Cómo operan las operaciones de información rusas en Europa
Casos recientes ilustran cómo funcionan estas operaciones en la práctica. Las campañas de desinformación rara vez se basan en contenidos crudos o abiertamente partidistas. En cambio, suelen utilizar técnicas diseñadas para mezclarse en el entorno de los medios de comunicación occidentales: artículos fabricados que imitan a periódicos establecidos, el uso de temas técnicos o relacionados con la seguridad, y la rápida retransmisión de contenidos a través de blogs, plataformas de mensajería encriptada y redes sociales convencionales.
Una vez que una narrativa gana tracción en estos espacios, a menudo es recogida por figuras políticas marginales o autodenominados «analistas independientes», dándole un barniz de legitimidad. El objetivo no es necesariamente convencer a la mayoría, sino sembrar la duda, erosionar la confianza y crear confusión. Con el tiempo, la repetición hace el resto.
Esta dinámica es bien conocida por los servicios de seguridad europeos. La observación de los últimos años ha demostrado que los mismos individuos y redes reaparecen en diferentes operaciones, adaptando los temas pero manteniendo una alineación coherente con los mensajes estratégicos rusos. Esta continuidad es una de las razones por las que la UE ha pasado de la observación a la acción.
Un instrumento necesario pero imperfecto
Reconocer la legitimidad de las sanciones no significa ignorar sus implicaciones políticas. Las medidas de este tipo se sitúan en la intersección de la política de seguridad, el derecho y la comunicación pública. Requieren no sólo solidez jurídica, sino también claridad política.
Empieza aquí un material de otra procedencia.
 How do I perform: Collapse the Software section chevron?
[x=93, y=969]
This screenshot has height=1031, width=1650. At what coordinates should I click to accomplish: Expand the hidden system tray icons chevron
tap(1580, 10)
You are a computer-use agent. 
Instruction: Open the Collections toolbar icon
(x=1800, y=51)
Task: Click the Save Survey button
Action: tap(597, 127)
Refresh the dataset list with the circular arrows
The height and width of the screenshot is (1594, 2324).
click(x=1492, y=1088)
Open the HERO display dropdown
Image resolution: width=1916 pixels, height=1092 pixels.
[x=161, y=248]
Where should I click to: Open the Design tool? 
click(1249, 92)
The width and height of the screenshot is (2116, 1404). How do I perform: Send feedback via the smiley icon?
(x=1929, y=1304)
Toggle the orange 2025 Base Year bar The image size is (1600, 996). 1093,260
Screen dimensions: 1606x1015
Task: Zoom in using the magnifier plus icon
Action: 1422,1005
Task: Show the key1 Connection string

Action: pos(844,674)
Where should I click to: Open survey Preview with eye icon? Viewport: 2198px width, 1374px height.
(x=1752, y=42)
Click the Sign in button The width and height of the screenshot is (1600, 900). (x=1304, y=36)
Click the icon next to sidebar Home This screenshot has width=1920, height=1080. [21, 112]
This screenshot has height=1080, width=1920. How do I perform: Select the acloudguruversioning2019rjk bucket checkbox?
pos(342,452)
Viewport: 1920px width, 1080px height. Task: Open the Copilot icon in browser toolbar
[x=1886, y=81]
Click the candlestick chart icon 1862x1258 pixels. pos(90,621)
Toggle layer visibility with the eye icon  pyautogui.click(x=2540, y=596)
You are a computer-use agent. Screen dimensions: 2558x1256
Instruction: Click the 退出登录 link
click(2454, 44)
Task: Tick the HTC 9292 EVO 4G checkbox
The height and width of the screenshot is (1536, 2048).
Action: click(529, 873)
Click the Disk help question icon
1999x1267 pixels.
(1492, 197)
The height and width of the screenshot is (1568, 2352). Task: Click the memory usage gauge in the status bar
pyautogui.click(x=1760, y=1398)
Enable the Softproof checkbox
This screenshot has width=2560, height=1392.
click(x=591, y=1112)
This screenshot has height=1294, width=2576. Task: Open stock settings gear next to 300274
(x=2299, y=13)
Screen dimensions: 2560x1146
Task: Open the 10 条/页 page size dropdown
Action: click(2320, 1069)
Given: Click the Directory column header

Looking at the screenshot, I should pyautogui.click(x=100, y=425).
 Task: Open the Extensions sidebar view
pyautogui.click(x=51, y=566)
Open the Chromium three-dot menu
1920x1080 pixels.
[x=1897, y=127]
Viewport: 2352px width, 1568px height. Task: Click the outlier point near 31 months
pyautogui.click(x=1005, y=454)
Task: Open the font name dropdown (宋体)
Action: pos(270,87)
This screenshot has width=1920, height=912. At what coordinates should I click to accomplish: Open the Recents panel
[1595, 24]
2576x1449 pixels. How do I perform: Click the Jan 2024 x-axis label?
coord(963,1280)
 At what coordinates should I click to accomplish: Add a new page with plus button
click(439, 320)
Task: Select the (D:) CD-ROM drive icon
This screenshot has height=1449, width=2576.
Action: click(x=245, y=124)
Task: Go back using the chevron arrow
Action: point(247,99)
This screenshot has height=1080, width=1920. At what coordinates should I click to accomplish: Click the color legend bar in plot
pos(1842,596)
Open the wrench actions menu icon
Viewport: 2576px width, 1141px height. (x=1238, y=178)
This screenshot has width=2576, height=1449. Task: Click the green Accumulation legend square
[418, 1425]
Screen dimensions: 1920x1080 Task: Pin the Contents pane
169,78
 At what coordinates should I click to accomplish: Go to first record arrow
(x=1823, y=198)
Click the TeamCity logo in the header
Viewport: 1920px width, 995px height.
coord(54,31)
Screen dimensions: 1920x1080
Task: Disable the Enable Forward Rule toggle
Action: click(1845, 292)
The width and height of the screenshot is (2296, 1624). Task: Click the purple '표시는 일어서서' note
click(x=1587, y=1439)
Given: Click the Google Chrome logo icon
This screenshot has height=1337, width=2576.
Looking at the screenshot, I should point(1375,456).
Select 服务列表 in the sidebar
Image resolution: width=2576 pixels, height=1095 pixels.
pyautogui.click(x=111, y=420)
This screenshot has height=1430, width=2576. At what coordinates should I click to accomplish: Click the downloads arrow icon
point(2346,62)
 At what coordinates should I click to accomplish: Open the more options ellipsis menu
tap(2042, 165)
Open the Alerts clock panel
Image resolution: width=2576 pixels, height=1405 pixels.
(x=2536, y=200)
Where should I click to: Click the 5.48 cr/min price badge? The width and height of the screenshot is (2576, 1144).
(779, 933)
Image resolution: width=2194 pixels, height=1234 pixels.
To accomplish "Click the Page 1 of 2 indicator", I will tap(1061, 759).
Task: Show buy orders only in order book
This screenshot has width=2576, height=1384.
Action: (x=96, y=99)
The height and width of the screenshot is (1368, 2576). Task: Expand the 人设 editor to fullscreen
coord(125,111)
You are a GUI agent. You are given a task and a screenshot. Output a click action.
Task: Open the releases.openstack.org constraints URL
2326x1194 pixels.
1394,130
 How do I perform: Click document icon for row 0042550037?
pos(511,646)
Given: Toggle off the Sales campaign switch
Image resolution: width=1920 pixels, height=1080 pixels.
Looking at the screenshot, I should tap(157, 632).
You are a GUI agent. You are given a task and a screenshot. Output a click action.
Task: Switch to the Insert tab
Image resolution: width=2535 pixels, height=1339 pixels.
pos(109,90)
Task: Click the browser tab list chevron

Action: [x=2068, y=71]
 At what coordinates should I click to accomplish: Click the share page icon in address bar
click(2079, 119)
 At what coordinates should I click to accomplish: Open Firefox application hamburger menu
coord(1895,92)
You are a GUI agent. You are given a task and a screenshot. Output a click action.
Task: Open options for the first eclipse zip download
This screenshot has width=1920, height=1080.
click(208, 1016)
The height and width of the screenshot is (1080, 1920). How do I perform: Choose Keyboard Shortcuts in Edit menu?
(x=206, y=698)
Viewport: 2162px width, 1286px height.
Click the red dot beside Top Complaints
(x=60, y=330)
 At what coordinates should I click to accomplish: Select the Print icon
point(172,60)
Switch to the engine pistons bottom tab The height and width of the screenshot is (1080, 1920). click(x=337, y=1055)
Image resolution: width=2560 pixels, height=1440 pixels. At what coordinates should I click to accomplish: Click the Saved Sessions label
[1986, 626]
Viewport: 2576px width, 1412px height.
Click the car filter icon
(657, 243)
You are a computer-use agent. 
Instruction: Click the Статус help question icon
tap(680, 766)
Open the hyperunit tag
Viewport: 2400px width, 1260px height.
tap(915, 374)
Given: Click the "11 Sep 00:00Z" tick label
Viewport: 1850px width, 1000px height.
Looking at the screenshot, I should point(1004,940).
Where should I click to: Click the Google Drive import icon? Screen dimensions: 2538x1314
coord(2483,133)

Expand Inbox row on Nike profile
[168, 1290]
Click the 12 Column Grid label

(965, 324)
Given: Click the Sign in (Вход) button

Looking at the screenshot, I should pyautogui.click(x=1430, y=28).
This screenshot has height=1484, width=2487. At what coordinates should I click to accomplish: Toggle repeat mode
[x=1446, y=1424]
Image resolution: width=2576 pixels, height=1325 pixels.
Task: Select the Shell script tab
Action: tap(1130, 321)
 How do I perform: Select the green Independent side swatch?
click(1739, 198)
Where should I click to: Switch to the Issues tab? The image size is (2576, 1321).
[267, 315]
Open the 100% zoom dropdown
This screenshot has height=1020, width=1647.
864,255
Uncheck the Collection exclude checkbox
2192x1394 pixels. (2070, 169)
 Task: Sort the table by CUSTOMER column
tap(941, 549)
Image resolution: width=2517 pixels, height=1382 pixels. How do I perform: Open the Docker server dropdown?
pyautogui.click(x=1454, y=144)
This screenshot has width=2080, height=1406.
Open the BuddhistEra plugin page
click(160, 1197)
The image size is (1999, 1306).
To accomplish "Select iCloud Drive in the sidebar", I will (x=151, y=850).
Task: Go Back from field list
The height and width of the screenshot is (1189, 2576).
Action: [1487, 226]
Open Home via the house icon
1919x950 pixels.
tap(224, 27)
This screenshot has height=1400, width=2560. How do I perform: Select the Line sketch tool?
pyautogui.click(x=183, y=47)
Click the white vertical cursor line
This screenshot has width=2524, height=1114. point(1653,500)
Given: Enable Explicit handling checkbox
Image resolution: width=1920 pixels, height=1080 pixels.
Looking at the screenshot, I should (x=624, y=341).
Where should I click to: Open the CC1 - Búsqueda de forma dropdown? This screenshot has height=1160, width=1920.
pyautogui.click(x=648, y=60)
Un punto débil del enfoque europeo reside en cómo se explican estas decisiones al público. Las sanciones se comunican a menudo mediante lenguaje técnico y referencias administrativas, lo que deja espacio para que los actores hostiles las enmarquen como opacas o arbitrarias. Moscú se apresura a explotar esta laguna, presentándose como víctima de la censura mientras retrata a Europa como intolerante con las opiniones alternativas.
Esta narrativa es engañosa, pero gana tracción cuando no se articulan claramente los fundamentos políticos. La cuestión no es si Europa debe actuar; debe hacerlo. La cuestión es si Europa explica sus acciones en términos que los ciudadanos puedan entender y defender.
La defensa del espacio informativo como tarea estratégica
La seguridad de la información ya no es una preocupación secundaria. Está directamente vinculada a la resiliencia nacional, la estabilidad democrática y la autonomía estratégica. Permitir que las redes hostiles operen sin control en nombre de una tolerancia mal entendida equivaldría a una negligencia estratégica.
Al mismo tiempo, la fuerza de Europa reside precisamente en su capacidad para distinguir entre represión y defensa. La credibilidad de la acción occidental depende de que se mantengan unos criterios claros: dirigirse a la coordinación con Estados hostiles, no a la crítica generalizada; desarticular las redes, no silenciar el debate.
Este equilibrio es difícil pero necesario. La alternativa es dejar el campo de batalla narrativo a quienes rechazan abiertamente los principios sobre los que se construyen las democracias europeas.
Las sanciones adoptadas contra las redes de propaganda pro-Kremlin están justificadas y son necesarias. Reflejan la creciente conciencia de que la manipulación informativa no es una amenaza abstracta, sino un instrumento concreto utilizado contra Europa y sus aliados.
Sin embargo, la firmeza debe ir acompañada de claridad. Una UE que comprenda la naturaleza de la confrontación con Rusia también debe ser capaz de explicarla. No para disculparse por defenderse, sino para garantizar que sus acciones refuerzan, en lugar de socavar, la legitimidad política en la que, en última instancia, se apoya Occidente.
Defender el espacio de la información no consiste en limitar la libertad. Se trata de proteger las condiciones que hacen posible la libertad.